YYZ, good for you on the weight loss!!! WOW, 100lbs is amazing. Its not easy to lose weight, and even harder to keep it off, very proud of you:) I hope your situation gets better, it sounds like you have taken the steps to help yourself.
Dazed and Confused, I'm in the same situation with the house. I'm at peace with it, but I do not like what its doing to my credit, especially being in this relationship. I will figure it out though. I would love to move to the house and stay there, getting a job would secure that one hurdle. Its on a lake and the kids love it there. They are very excited about moving and I don't want to ruin that for them, I also don't want to ruin it for his kids. I also care about their feelings and love them. They are a big part of why I hate to walk away. They don't need another mess in their lives. I know they hear us fight and go around and they don't need that either. Its such a messy situation.
Oh, do I ever agree...
Submitted by bilf on
I remember once, his mother swearing me to secrecy when she said to me, "I hate to say this, but you are having the exact same problems as him and his first wife..."
I assume "reset" is much to do with the reason behind my husband's online dating profile.
Yet, getting him to have sex is like pulling teeth?
Truly the bizarro world sometimes.
I don't get it...
Submitted by YYZ on
I'm Not trying to hit the "Reset Button" and I've NEVER said no to "S". I thought more of us ADDer's craved "S"??? I cannot imagine the guys who are not interested... It's sure listed in Delivered from Distraction as a Dopamine source that many crave.
Damn...
Mmmm That Issue Appears To Be Half Dozen/ One To The Other
Submitted by bilf on
I've heard both sides of the sex thing.
The main thing I've noticed is it seems extreme, either way.
Either wants it all the time or nothing.
I definitely have felt I got the *insert terrible joke* (master)bait n switch here.
You kinda don't hear socially men giving the cold shoulder, so there's that stigma too.
A few years into my marriage, I can't tell you how into the $hitter my self esteem was n I'm not even bad looking. I get plenty of attention everywhere EXCEPT my husband.
Also, in case there's the thought that I'm a hideous horrid nag or something, this is a second marriage AND I get along swimmingly with my ex husband. This definitely never came up n we did it like rabbits. Was never an issue until the actual relationship went south, which is the normal course of things.
It really starts racking up.... no sex, no communication, no partnership= living nightmare with the man I thought I'd spend my life with.
Sucks.
Agreed...
Submitted by YYZ on
I guess you are right. Many guys probably blowing smoke about how much "S" they have. I'd never say in public how much I don't have... I'm very attracted to my DW and wonder why she does not seem to be attracted enough to move past the crap in the day and release the stress in a productive/fun way. When I was heavy she had told me she was not very attracted to me like she used to be. After diagnosis, and I thought a more involved less oblivious me, I'm in the best shape of my life and I might as well weigh 285 lbs again. My self esteem is better than it ever was, but the one I really care about will not move past her anger at me I guess... Like you say, I get some attention from people in public which is nice, but I'm not married to them. It's a nightmare I hope to wake up from soon.

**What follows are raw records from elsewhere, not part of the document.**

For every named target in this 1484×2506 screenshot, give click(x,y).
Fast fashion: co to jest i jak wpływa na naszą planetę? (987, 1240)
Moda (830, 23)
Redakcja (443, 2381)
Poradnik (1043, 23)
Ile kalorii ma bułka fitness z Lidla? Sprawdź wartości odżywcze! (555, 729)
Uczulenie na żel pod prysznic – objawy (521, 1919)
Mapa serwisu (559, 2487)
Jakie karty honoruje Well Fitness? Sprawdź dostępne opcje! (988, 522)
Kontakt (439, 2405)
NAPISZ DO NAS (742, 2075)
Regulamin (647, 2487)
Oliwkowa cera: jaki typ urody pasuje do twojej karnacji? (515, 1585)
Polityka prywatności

The more you talk about the
Submitted by dazedandconfused on
The more you talk about the way things are, the more your boyfriend does sound ADD. As you may or may not know, ADHD folks usually have another psychological disorder that they trade in. My hubby's seems to be borderline personality disorder. Your boyfriend sounds very narcissistic. He is very self-centered, that's for sure. I totally think you should keep trying for a job in order to achieve some sort of independence.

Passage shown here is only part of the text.